投資に興味がある方も多いでしょう。普段はいたって普通のサラリーマンが趣味で投資を始めて、大金を稼ぐなんて方もいるんです。そこまで大きな夢ではなくても、ちょっと興味があるから始めてみたいという方の為に、投資についてご紹介いたします。

投資を始めようとはじめの一歩を踏み出す男性

投資家たちに注目される時価総額が激減した三菱自動車

株価というものは、その会社の業績が良ければ上がりますし、悪ければ下がるものです。また、その会社が画期的な新技術を開発したなどといった良いニュースが報道されれば株価は上がることが多いですが、不正や不祥事などネガティブな報道がなされると下落するのが普通です。一例として、三菱自動車の株価について取り上げてみましょう。2013年5月、三菱自動車株が急騰したことがあります。その背景にあったのは、同社の好業績です。当時は円高が一服し、急激な円安へと転じたことなどが追い風となり、10年ぶりに過去最高益となる決算が発表されたのです。
一方、三菱自動車に関しては、良くないニュースも何度となく報道されてきました。最近では、燃費データーの不正改ざんに関するニュースが記憶に新しいところです。この不正が発覚し、どのニュース報道でも大々的に取り上げられるようになったのは、2016年4月後半のことです。4月20日、同社株は場中で880円という高値を付け、733円という終値で取引を終えました。しかし翌21日、230円も安い503円から取引を開始した同社株は、場中には489円という安値を付け、504円で取引終了を迎えます。数日後となる28日には412円という年初来安値さえ記録しました。
さて、投資家たちが注目する指標の1つに、「時価総額」というものがあります。

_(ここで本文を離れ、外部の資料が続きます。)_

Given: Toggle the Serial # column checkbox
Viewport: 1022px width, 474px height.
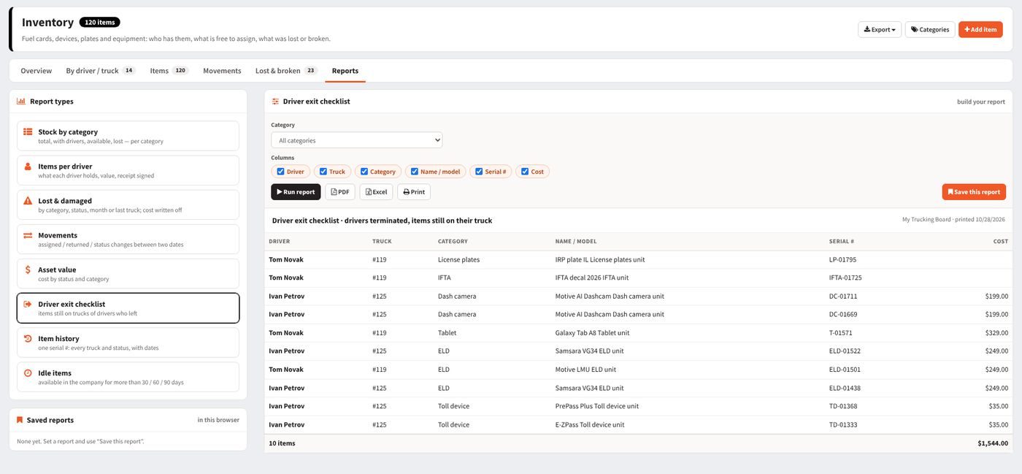Looking at the screenshot, I should 479,172.
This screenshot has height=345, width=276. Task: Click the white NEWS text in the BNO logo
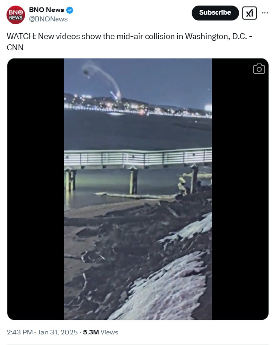pos(15,18)
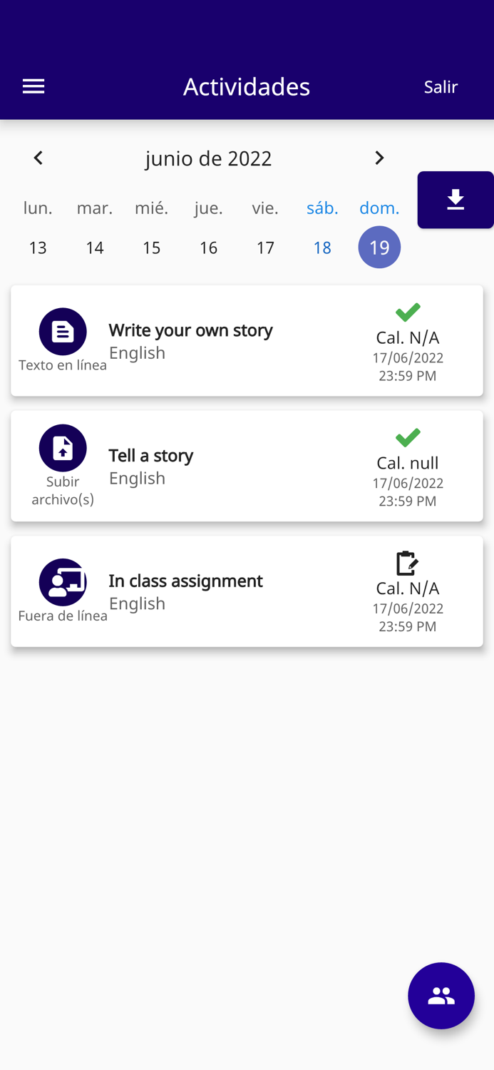Select Saturday 18 in the calendar

pos(322,248)
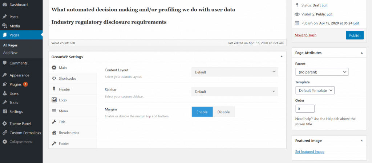Open the Parent page dropdown
Viewport: 372px width, 163px height.
[x=322, y=72]
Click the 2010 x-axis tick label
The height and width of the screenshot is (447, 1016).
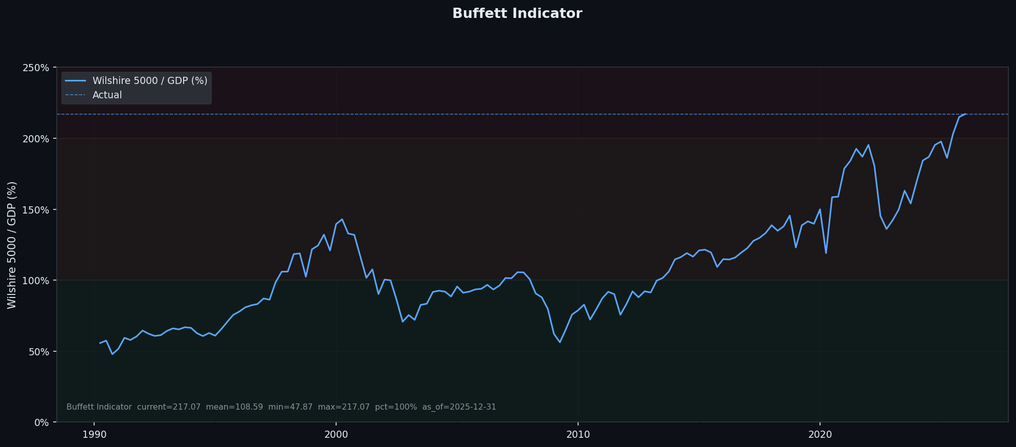pos(578,435)
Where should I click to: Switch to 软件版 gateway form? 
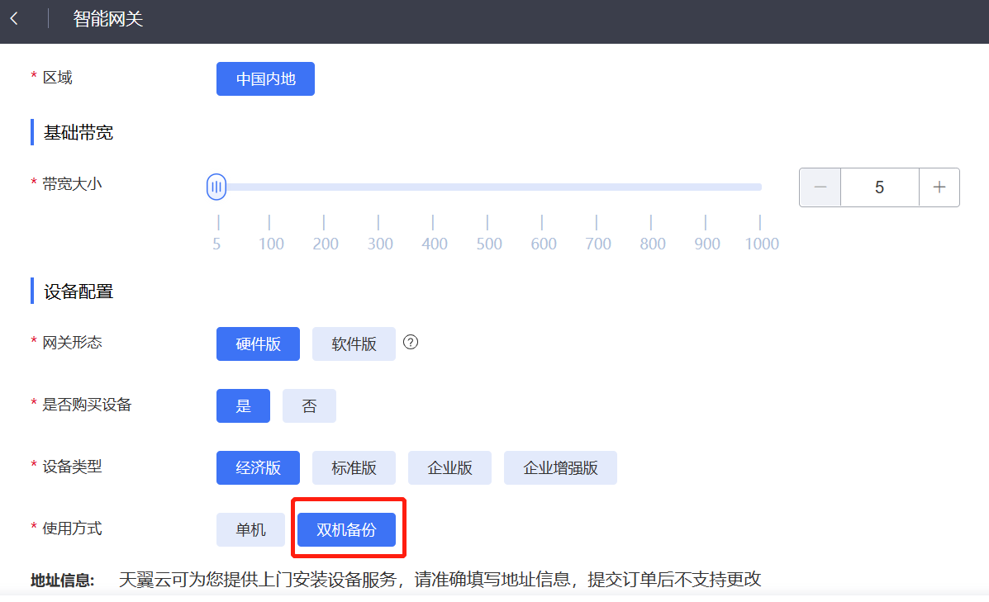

これは、その企業の発行済株式数にその時の株価を乗じることで計算されるもので、これによりその会社の企業価値が評価されます。三菱自動車の発行済株式数はおよそ9億8,3662万株です。したがって、不正発覚前、株価が880円という高値を付けていた時の時価総額はおよそ8,656億円でした。しかし、発覚後の安値412円の際の時価総額は、およそ4,053億円です。つまり、この不祥事により、わずか数日間で4,600億円以上もの企業価値が失われたことになります。